## The tasks:
1 – List every scenario that the article on self-managed Kubernetes clusters in Azure says you might need to build and test with CAPI/CAPZ.
2 – Continue the article on self-managed Kubernetes clusters in Azure, starting after its last sentence.

— START OF Passage provided —

This article explains why, when, and how to use self-managed Kubernetes clusters in Azure for testing custom scenarios.

Kubernetes has gotten so large and complex that most companies prefer to use the managed service (e.g. AKS) instead of running it themselves. By using a managed Kubernetes service, this frees up the operations team to focus on their core competency instead of optimizing, backing up and upgrading of Kubernetes.

While this reduces the operational burden, you lose the ability to modify the platform. Sometimes these are acceptable tradeoffs, sometimes you need to manage it yourself.

Historically, AKS-engine was the OSS tool for creating unmanaged Kubernetes clusters on Azure, but it had some limitations. CAPI/CAPZ is the go-forward solution for creating and operating self-managed clusters declaratively.

I highly recommend reading Scott Lowe’s article on An introduction to CAPI. It covers a lot of terminology and concepts used here.

One of the reasons for using CAPI/CAPZ is as a testing and development tool for Kubernetes on Azure. For example, you might need to build and test the following scenarios:

• A kernel change to the worker nodes
• A modification to the K8S config on control plane nodes
• An installation of a different CNI
• The use of K8S to manage K8S

This diagram represents a high level architecture of a starter CAPI/CAPZ cluster.

The rest of this article will explain how to implement the above scenarios utilizing the CAPI quickstart. Because the command arguments will change over time, this article will describe the steps and provide a link to the full details like this:

Link to CAPI Quick Start with details: base command to run

Create the KIND Cluster

Similar to RepRap, CAPI uses a Kubernetes cluster to make more Kubernetes clusters. The easiest way is with Kubernetes IN Docker (KIND). As the name implies, it’s a Kubernetes cluster which runs as a Docker container. This is our starting point for what we call “Bootstrap Cluster”.

Create Kind Cluster: kind create cluster

Initialize cluster for Azure

We will use this bootstrap cluster to initialize the “Management Cluster” which contains all of the CRDs and runs the CAPI controllers. This is where we will apply all of our changes to meet our scenarios.

— END OF Passage provided —
— START OF Given information —

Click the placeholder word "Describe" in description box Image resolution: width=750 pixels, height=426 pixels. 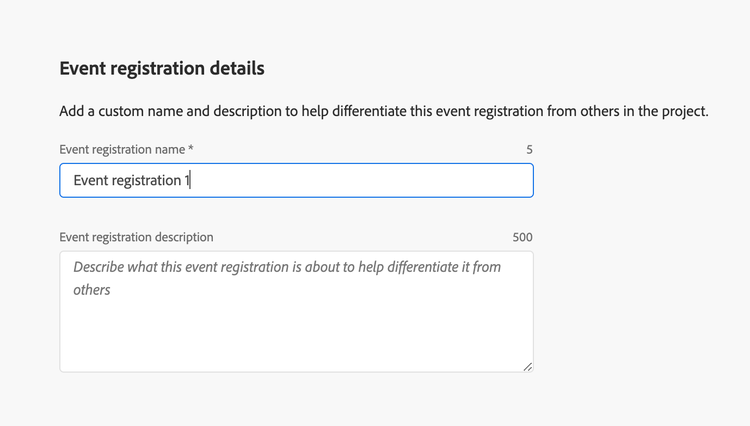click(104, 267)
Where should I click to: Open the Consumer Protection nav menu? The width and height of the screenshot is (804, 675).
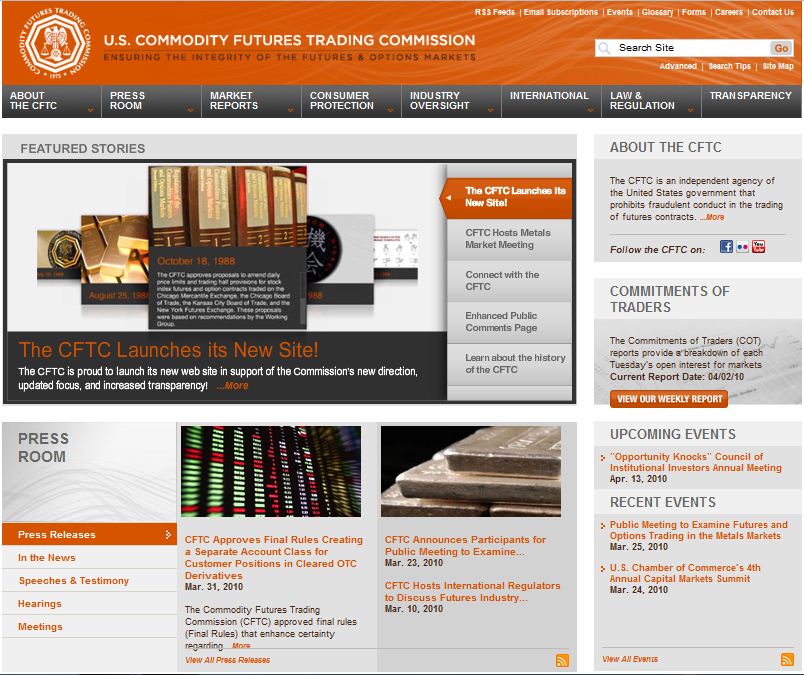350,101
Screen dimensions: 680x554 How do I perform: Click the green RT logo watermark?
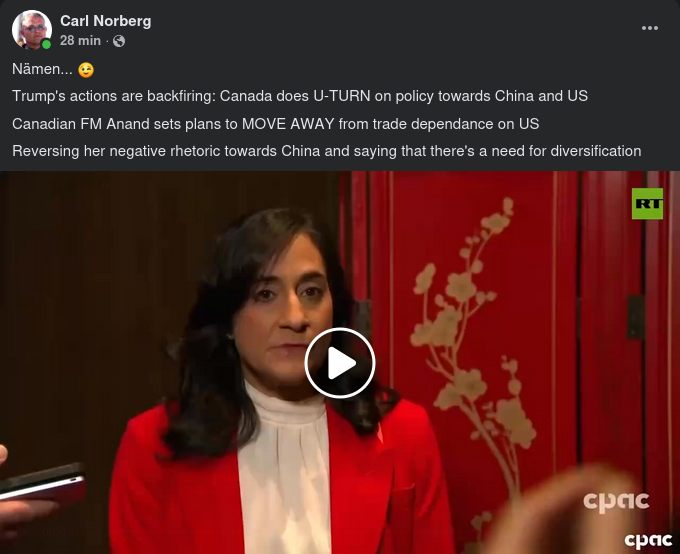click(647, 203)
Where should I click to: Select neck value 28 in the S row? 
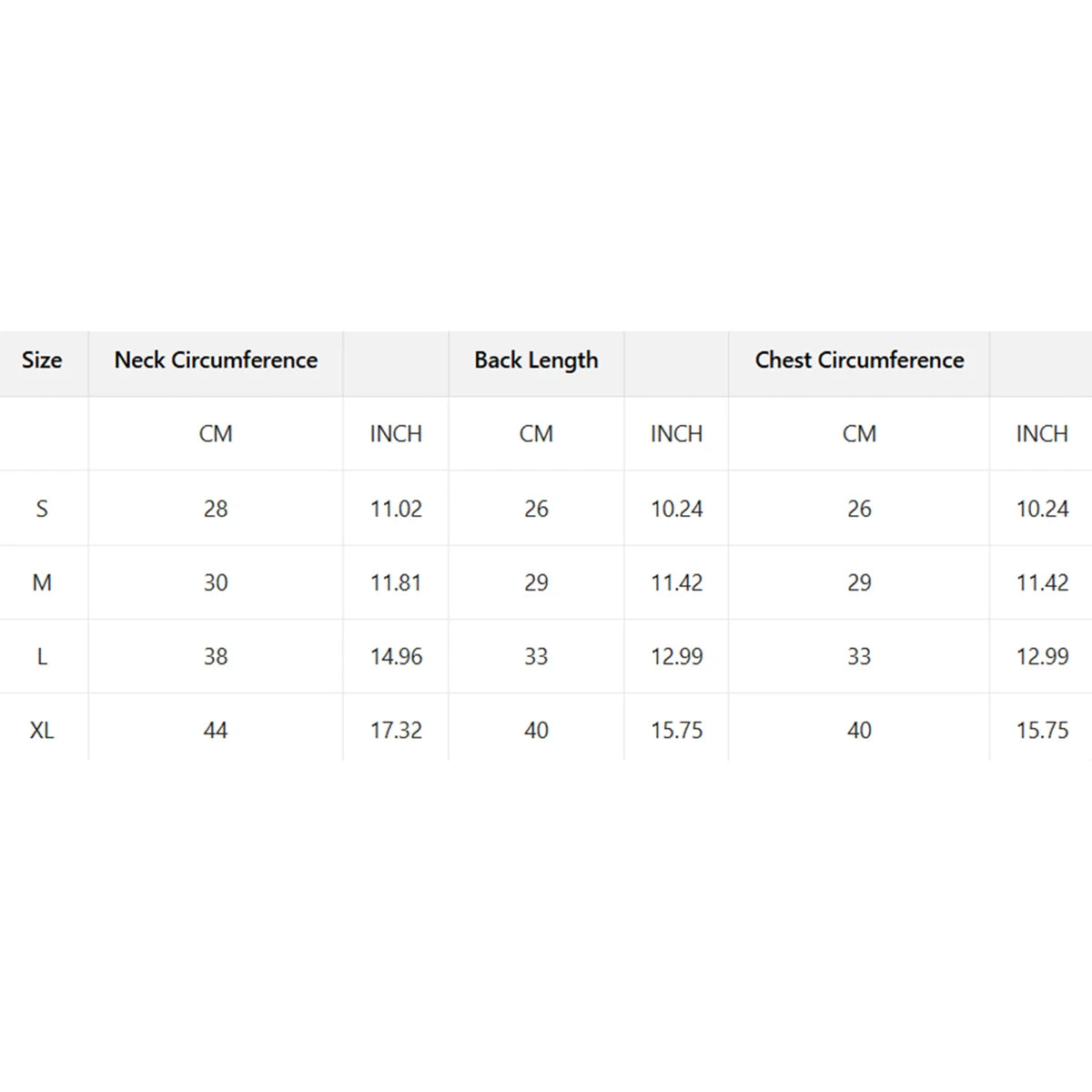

— END OF Given information —

## Response list:
1 –
- A kernel change to the worker nodes
- A modification to the K8S config on control plane nodes
- An installation of a different CNI
- The use of K8S to manage K8S

2 –
Initialize cluster for Azure: clusterctl init --infrastructure azure

Generate cluster configuration

Now that our management cluster is ready, we want to define what our workload cluster will look like. Thankfully, there are different flavors we can pick from. By using the default, we will get an unmanaged K8S cluster using virtual machines.

Generate cluster configuration: clusterctl generate cluster capi-quickstart > capi-quickstart.yaml

We now have a file which contains the CRDs which will define our workload cluster. We will modify capi-quickstart.yaml and edit the CRDs to implement each of our scenarios.

Full documentation is available for CAPI (baseline) CRDs and CAPZ (Azure specific resources) CRDs.

Scenario: Worker node kernel change

If we want to modify the worker nodes, we likely want to add a preKubeadmCommands and postKubeadmCommands directive in the KubeadmConfigTemplate.

preKubeadmCommands allows a list of commands to run on the worker node BEFORE joining the cluster.

postKubeadmCommands allows a list of commands to run on the worker node AFTER joining the cluster.

apiVersion: bootstrap.cluster.x-k8s.io/v1alpha4
kind: KubeadmConfigTemplate
metadata:
  name: capi-quickstart-md-0
  namespace: default
spec:
  template:
    spec:
      preKubeadmCommands:
        - wget -P /tmp https://kernel.ubuntu.com/<path>.deb
        - dpkg -i /tmp/<package name>.deb
      postKubeadmCommands:
        - reboot

After you’ve made these changes, you can proceed to the rest of the steps by applying the resources to your management cluster which will then create your workload cluster and deploy the CNI.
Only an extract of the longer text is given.